Work instructions: Please count how many lines below contain the word "agent" and give nothing but that figure.

*** Opening Data provided ***

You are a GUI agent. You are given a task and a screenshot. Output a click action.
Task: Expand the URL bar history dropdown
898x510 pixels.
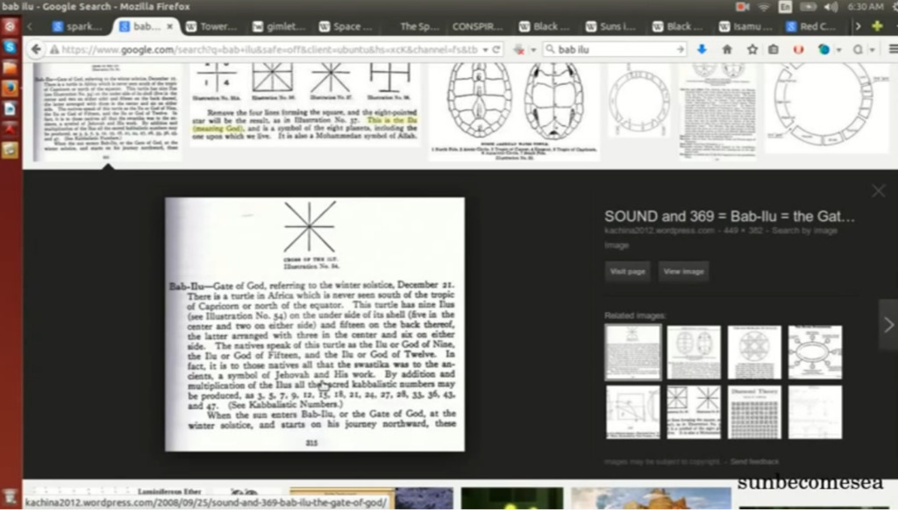coord(484,50)
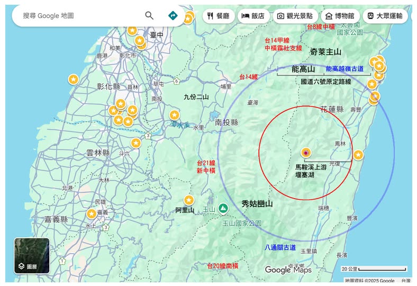This screenshot has width=417, height=286.
Task: Click the green Yushan mountain peak marker
Action: [x=223, y=209]
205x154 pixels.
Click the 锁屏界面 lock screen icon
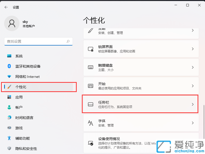click(91, 49)
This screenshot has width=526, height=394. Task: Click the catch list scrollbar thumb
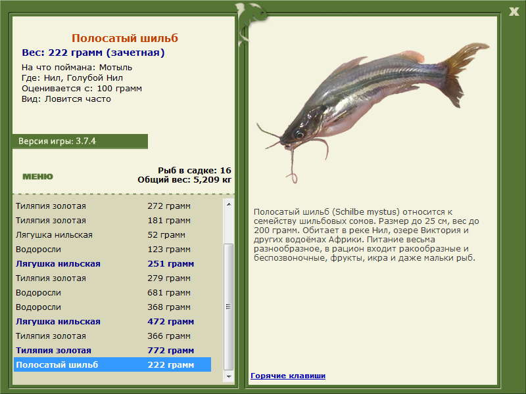click(229, 305)
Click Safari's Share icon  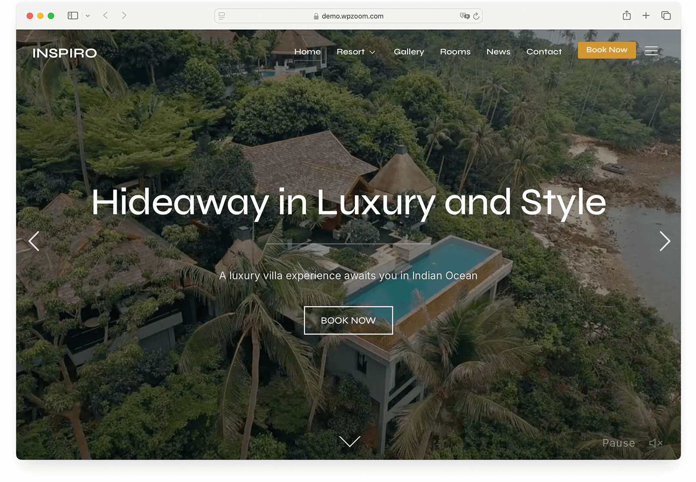tap(626, 16)
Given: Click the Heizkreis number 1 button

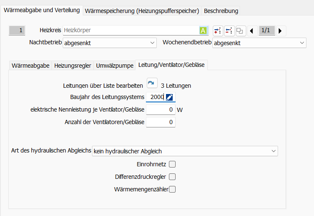Looking at the screenshot, I should [x=18, y=30].
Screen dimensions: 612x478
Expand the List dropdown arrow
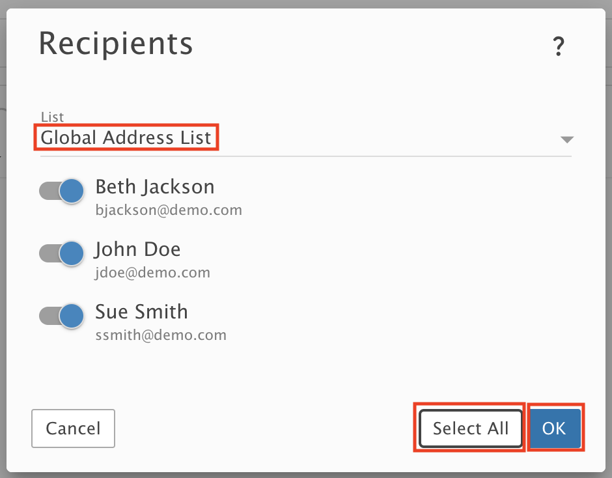point(566,139)
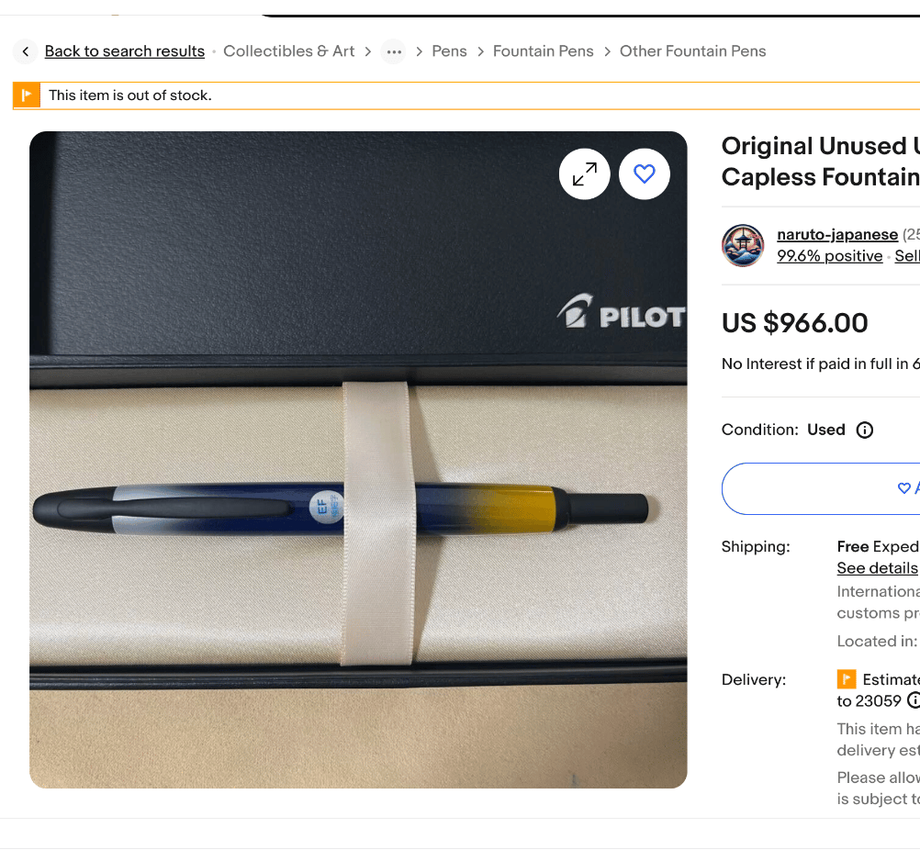Toggle the heart watchlist icon on photo
Viewport: 920px width, 850px height.
pos(645,173)
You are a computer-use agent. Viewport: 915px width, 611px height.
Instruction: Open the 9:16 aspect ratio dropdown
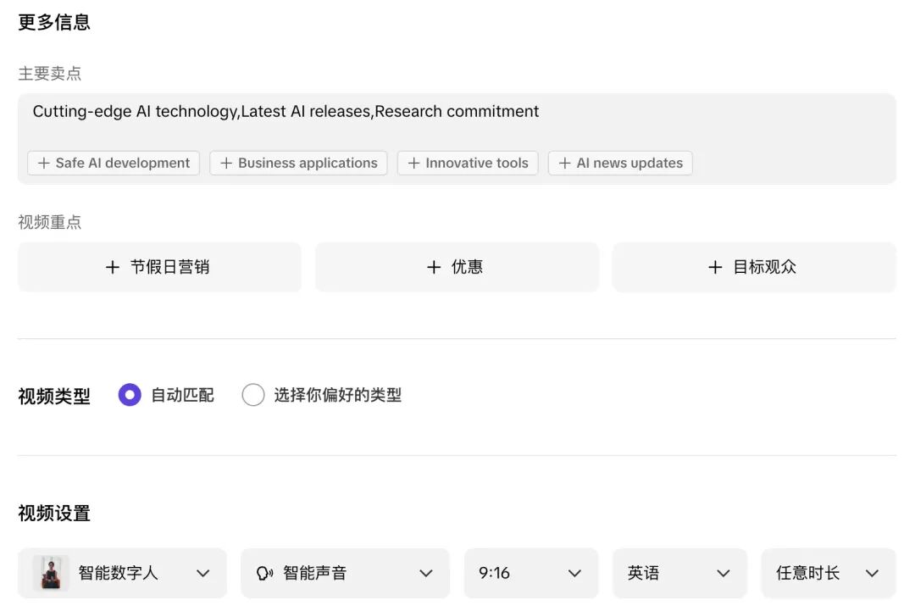click(x=531, y=573)
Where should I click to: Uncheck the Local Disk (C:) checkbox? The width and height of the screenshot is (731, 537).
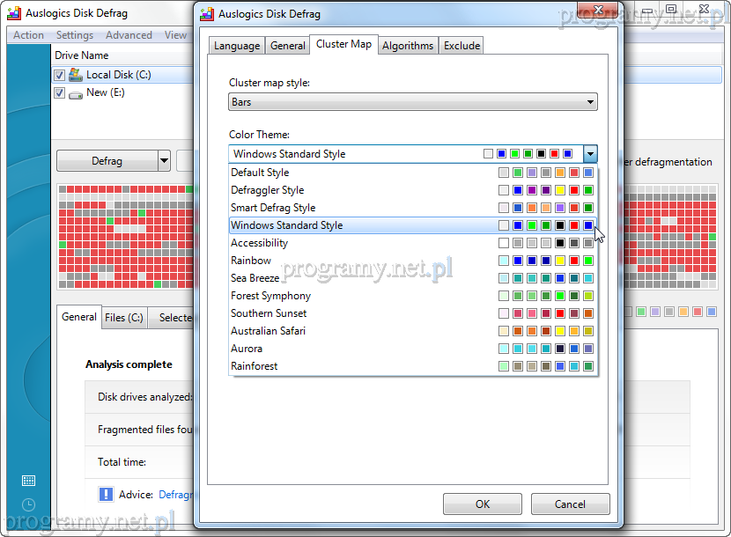(x=60, y=76)
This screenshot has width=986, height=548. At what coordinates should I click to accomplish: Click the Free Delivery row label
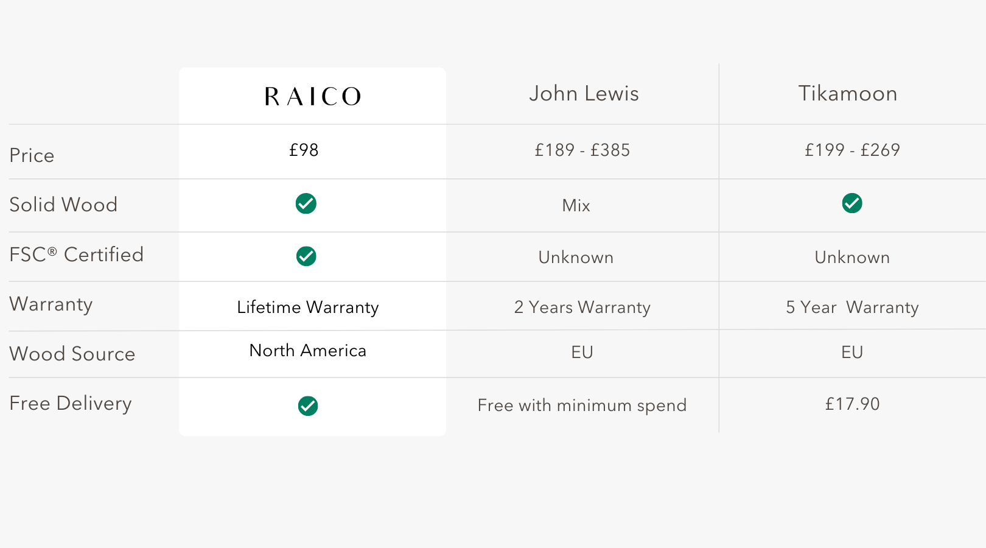71,404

*** Closing Data provided ***

Response to the exercise: 2